Beauty is in the eye of beholder, so for some hockey fans, the 1980s were the best: high-flying, high-scoring offenses ran up big goal numbers, and Wayne Gretzky was God.
For other fans, the defensive crackdowns of the mid-1990s forward were a thing of art, and watching Martin Brodeur ring up another shutout was as good as it got.
San Jose Sharks fans in 2013 can be thankful that their team has the capability of playing both styles of hockey — and successfully so.
The Sharks beat the Anaheim Ducks last night in an overtime shootout, 3-2, and while shootouts are often just like flipping a coin, the fact San Jose even made it to the overtime session is a testament to their array of abilities.
One could argue the Ducks were the flashier team in this one, out-shooting the high-scoring Sharks, 30-18, over 65 minutes of regulation and extra time.
But San Jose had more hits (29-22), won more faceoffs (27-23) and blocked more shots (22-15) than Anaheim did, doing the little things defensively that enabled the home team to tie the game in the third period and escape to overtime — and its possibilities.
Logan Couture’s fourth goal in six games came with just 2:45 left in the third period, and the Sharks were able to overcome the Ducks’ two quick goals — less than a minute apart — from the second period.
San Jose had scored first halfway through the opening frame on Joe Pavelski’s third goal of the year.
The Sharks had won each of their previous five games by at least two goals, and while that didn’t suggest those were “easy” wins, this was surely the toughest test San Jose had faced all year.
They were down two goals to Phoenix last week in the third period, and they ended up winning by two scores.

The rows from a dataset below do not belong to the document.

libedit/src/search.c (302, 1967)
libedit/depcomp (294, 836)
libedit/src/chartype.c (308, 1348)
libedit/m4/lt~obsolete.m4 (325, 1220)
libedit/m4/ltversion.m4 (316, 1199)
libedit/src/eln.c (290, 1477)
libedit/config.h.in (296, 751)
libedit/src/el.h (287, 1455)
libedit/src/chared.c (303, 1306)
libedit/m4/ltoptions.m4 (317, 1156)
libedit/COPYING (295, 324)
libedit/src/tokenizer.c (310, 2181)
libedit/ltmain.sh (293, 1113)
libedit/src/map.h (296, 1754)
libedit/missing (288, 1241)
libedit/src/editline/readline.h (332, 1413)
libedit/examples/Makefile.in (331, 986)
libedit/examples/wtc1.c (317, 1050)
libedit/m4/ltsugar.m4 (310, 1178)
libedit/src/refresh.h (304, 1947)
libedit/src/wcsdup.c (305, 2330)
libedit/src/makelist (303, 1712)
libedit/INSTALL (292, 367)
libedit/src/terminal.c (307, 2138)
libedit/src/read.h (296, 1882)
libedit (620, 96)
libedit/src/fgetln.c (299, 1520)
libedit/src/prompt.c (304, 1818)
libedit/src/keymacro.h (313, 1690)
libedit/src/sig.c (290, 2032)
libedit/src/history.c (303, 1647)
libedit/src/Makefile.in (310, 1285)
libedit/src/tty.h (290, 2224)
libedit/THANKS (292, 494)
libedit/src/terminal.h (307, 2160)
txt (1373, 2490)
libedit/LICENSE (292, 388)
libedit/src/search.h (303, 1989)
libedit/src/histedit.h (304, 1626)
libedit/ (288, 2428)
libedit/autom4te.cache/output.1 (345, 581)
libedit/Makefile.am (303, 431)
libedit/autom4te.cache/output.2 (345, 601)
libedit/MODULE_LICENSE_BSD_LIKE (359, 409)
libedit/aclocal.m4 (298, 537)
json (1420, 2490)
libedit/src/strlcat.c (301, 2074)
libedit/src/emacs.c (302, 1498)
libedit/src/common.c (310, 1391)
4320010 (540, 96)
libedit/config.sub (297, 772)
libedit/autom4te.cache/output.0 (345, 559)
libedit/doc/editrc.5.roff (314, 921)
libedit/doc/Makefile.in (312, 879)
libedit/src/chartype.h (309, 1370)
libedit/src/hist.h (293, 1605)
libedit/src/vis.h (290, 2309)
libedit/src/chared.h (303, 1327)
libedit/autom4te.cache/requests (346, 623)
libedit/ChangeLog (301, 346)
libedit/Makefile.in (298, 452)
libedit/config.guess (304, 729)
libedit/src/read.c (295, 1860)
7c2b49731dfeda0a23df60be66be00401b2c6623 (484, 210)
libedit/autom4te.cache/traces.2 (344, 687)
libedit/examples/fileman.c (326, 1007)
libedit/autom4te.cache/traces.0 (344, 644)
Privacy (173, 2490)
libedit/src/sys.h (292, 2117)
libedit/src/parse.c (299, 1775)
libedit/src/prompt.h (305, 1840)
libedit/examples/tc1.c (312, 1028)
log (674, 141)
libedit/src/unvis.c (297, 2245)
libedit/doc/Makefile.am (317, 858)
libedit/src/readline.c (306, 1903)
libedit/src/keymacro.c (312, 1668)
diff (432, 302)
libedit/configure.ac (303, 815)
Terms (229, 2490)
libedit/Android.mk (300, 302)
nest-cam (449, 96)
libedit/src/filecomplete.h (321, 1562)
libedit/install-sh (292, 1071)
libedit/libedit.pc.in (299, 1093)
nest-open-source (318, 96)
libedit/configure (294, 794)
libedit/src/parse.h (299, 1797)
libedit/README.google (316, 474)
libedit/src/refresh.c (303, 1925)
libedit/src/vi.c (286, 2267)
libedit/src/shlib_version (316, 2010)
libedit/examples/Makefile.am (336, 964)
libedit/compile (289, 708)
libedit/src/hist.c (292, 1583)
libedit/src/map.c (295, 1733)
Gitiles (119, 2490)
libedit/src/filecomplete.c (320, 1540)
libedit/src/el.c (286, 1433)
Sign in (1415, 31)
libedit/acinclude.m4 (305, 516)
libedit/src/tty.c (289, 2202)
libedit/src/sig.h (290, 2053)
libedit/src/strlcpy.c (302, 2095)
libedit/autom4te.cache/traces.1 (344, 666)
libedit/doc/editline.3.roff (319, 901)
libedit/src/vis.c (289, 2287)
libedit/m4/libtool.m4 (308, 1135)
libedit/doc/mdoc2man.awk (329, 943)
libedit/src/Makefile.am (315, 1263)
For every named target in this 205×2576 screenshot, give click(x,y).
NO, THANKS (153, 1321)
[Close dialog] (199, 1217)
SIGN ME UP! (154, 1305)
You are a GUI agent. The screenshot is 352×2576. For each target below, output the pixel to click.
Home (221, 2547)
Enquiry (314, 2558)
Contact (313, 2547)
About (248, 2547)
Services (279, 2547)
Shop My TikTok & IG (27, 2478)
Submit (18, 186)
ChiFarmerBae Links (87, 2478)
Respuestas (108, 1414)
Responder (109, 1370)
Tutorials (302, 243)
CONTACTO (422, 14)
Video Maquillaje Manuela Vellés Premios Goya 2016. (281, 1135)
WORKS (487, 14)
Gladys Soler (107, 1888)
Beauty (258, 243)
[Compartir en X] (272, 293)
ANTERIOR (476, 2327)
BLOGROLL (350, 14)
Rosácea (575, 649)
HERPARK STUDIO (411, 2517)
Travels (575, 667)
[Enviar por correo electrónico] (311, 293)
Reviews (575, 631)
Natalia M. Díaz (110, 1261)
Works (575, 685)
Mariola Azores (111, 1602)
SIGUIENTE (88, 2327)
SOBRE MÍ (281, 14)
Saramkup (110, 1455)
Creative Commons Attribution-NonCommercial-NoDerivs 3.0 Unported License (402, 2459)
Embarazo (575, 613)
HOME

This was something very different, especially as the clock kept winding down in the final period.
Nothing was easy for the Sharks in this one, and the Ducks didn’t give away much, either. Both teams were empty on power plays — San Jose only had two opportunities all night, while Anaheim had four.
But the Sharks’ ability to adapt to the game flow and style served them well, in terms of survival and eventual victory.
Now, San Jose is 6-0-0, and along with the Chicago Blackhawks, the top team in the National Hockey League. The Sharks have a five-point lead in the Pacific Division, and they have two more home games before they take to the road again.
Their plus-16 goal differential is also the largest in the NHL currently.
Because of the labor strife, the 2013 season is now one-eighth over already, but the San Jose Sharks are looking pretty strong right now, in many different ways.